小説 川崎サイト

 

福丸町の怪


 舟橋はあの町だけは行ってはいけないと聞いていたのだが、そう言われると、何があるのだろうかと、好奇心が走り、行って見たくなるもの。
 舟橋は普通の人だが、神秘的なことにも興味があり、そこが飛び出すと普通の人ではなくなるのだが、不思議さを不思議と感じるだけで、それ以上の行為はしないので、舟橋が神秘家であることはバレないでいる。
 それに正体など分かっても、つまらないことだったりしそうなので、出来るだけ解明しないようにしている。だから、詰めも弱い。
 福丸町。それが行ってはいけないとされる町。駅からも遠く、バスがある程度。
 ちょっと古びた住宅地で、普通の人にとって用事がないような場所。寺社でもあれば寄って見ようかと思うが、古い店屋がポツンポツンとあるだけ。地元の人向けの日用品などが売られている程度。
 大きな町に取り囲まれており、福丸の人達も、買い物はそちらまで行くのだろう。
 だから、通りがかりの人が福丸町に来るようなことはない。通り道ならいいのだが。
 舟橋は最寄り駅からバスで、福丸町に入った。バス道は大きな道ではない。反対側にもバス停があるが、屋根とかベンチとかはない。
 帰るときは、そっちのバス停から乗ればいいのだなと確認するつもりで見ていた。一人だけ待っている人がいる。
 町を貫いているのは、どうも、このバス道だけで、あとは碁盤のように枝道や脇道。その道沿いに家が並んでおり、申し訳程度の児童公園。
 休憩するには、丁度いいので、舟橋は公園内に入ろうとしたとき、先ほどまでいた人なのか、すっと立ち去った。
 飛んだように見える。カラスのように。
 見覚えがある。先ほどバス停で待っていた人に似ている。黒ずくめの服装。それが目立った。
 児童公園なのだが、使われていないのかもしれない。ブランコはさび付き、軽く柵が施され、使えないようにしている。鉄棒もサビだらけ。
 先ほどまでいた人が座っていたベンチも、板が剥がれ、まともに座れないほど。
 よく見ると、公園の入口に立入禁止となっていたようで、これはあとで分かった。
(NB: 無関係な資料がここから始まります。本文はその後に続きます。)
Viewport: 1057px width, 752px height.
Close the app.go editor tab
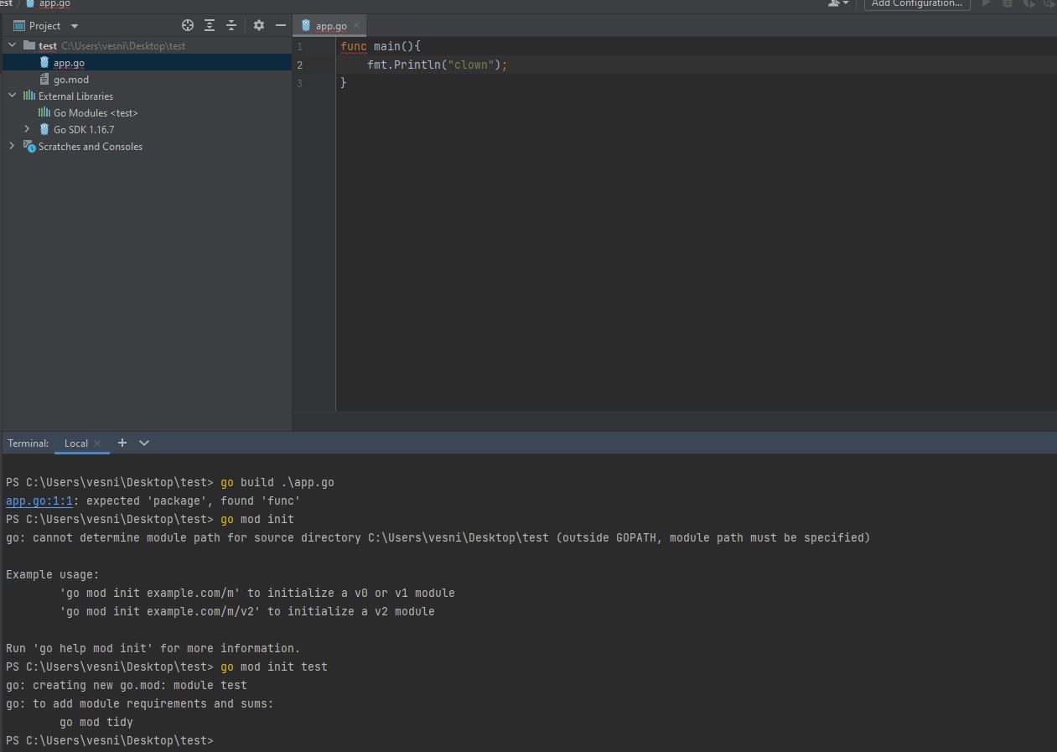[356, 26]
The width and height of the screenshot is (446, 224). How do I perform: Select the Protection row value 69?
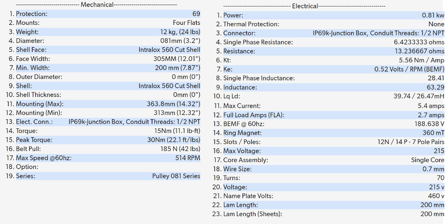coord(196,14)
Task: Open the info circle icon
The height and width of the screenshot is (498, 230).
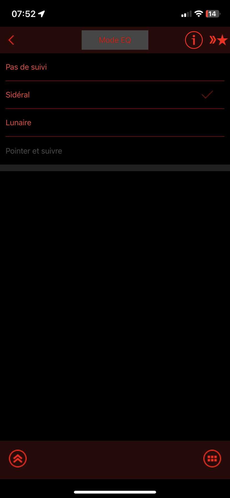Action: tap(194, 40)
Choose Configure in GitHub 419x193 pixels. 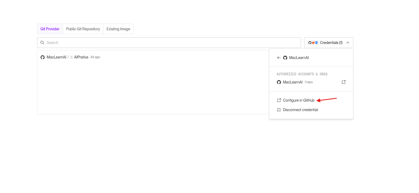(299, 100)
きっと何々をしてはいけないとかを箇条書きされたパネルだろうと思っていたのだ。
 つまり、入ってはいけない児童公園に入り込んでいたことになるが、柵がないので、分からなかったのだろう。
 そのあと、そのあたりの家々を見ながら、ジグザクに町を見学した。少し古い家だが舟橋が子供の頃に見た家に近い。当時はモダンだったはず。
 その住宅地の中に店屋がある。たばこの文字が見える。切手と塩と書かれた看板もあり、また、郵便ポストもあるが、これは今風だ。
 そのポストの前に、また黒い影。
 バス停でも見た。公園でも見た。
 舟橋が近付くと、すっと立ち去り、角に曲がり込んで消えた。
 これなのか。田丸町に行ってはいけないという事情とは。
 しかし、見張られているわけではない。だが、バスから降りてくるところは見られていたはず。公園では先に来ていたので、尾行ではないだろう。
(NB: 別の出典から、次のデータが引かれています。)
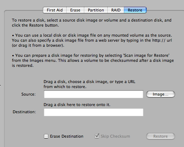Go to the RAID tab
This screenshot has width=184, height=147.
click(x=116, y=10)
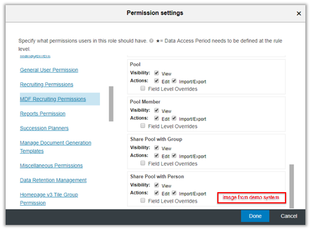Toggle Import/Export for Pool Member

tap(174, 118)
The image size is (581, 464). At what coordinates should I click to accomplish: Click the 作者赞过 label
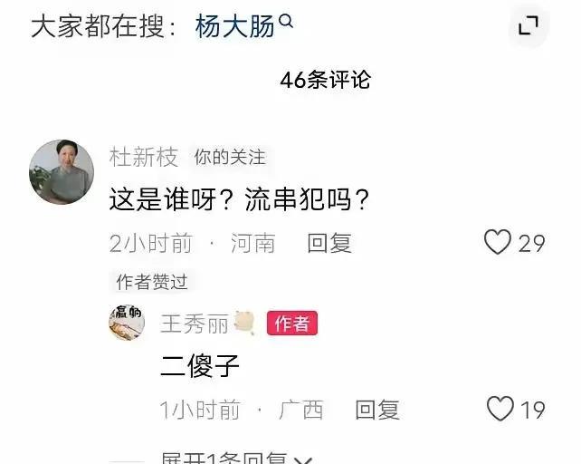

 すっと見通しのよい道に出た。左右に行儀よく家々が並び、電柱が道の奥まで透視図法式に走っている。
 その奥。また来た。
 黒い服装の人が小さく見える。まだ遠いのだ。最初それは何かよく分からなかった。しかし、横に四人並んでいる。例の黒い人だ。四人もいるのだ。
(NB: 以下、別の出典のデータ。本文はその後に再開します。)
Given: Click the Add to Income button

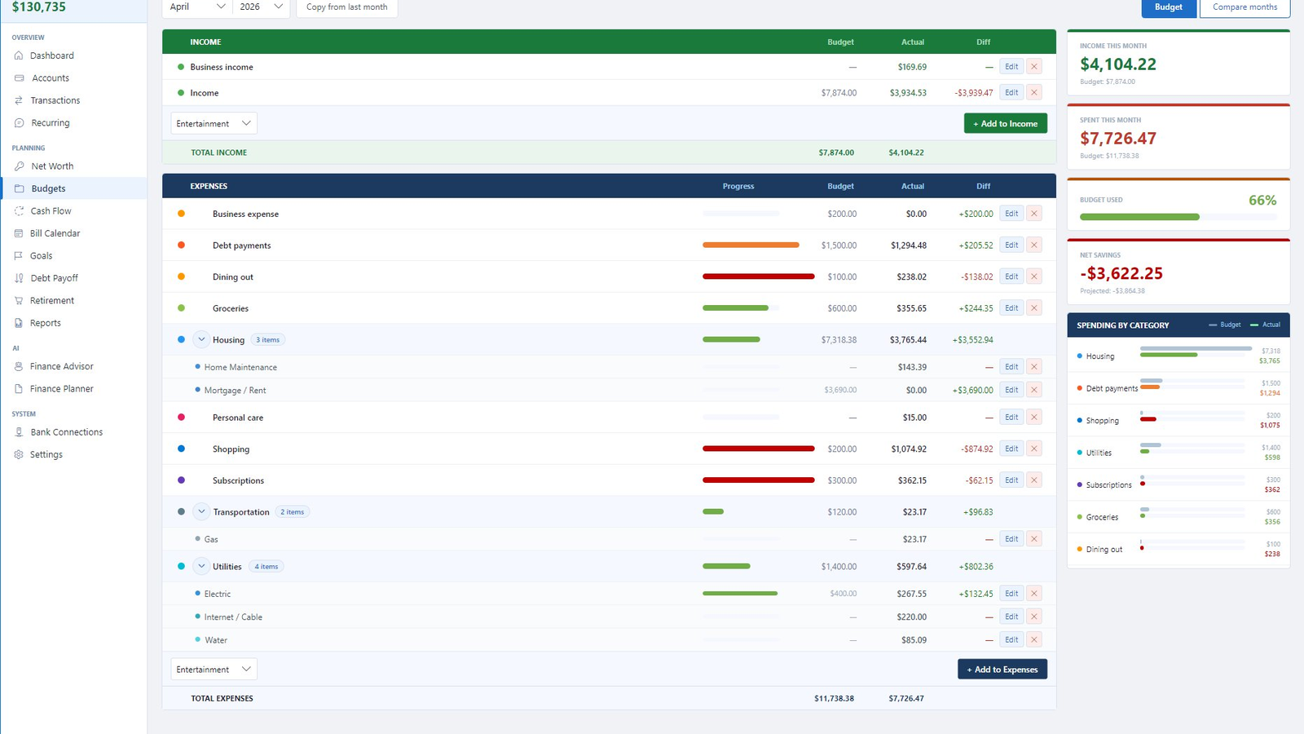Looking at the screenshot, I should point(1006,123).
 これは駄目だろうと思い、今なら遠いので、さっと引き返した。
 しかし、四つ角に出たとき、東西南北を見ると、道の奥にやはり黒いものがある。四人どころではない。
 舟橋は怖くなり、さっと枝道に入る。その先には黒いものはなかったが、そのうち、じわじわと湧き出した。最初は一人だったのだが、二人三人と横に並んだ。
 舟橋は慌てて、別の通りに入り、そのまま人がいそうな場所へと逃げた。あのバス道には流石に車が通っているし、人も少ないが、いる。自転車も。
 そして目の前を見ると、バス停。帰るときのバス停だ。
 しかし、バス道の両側から黒いものがまた現れ、徐々にこちらに迫ってきている。
 しかし、舟橋がバスを待っているのが分かったためか、黒いものは横道に入った。
 バスが来た。
 舟橋は無事に乗ることが出来、福丸町から脱出した。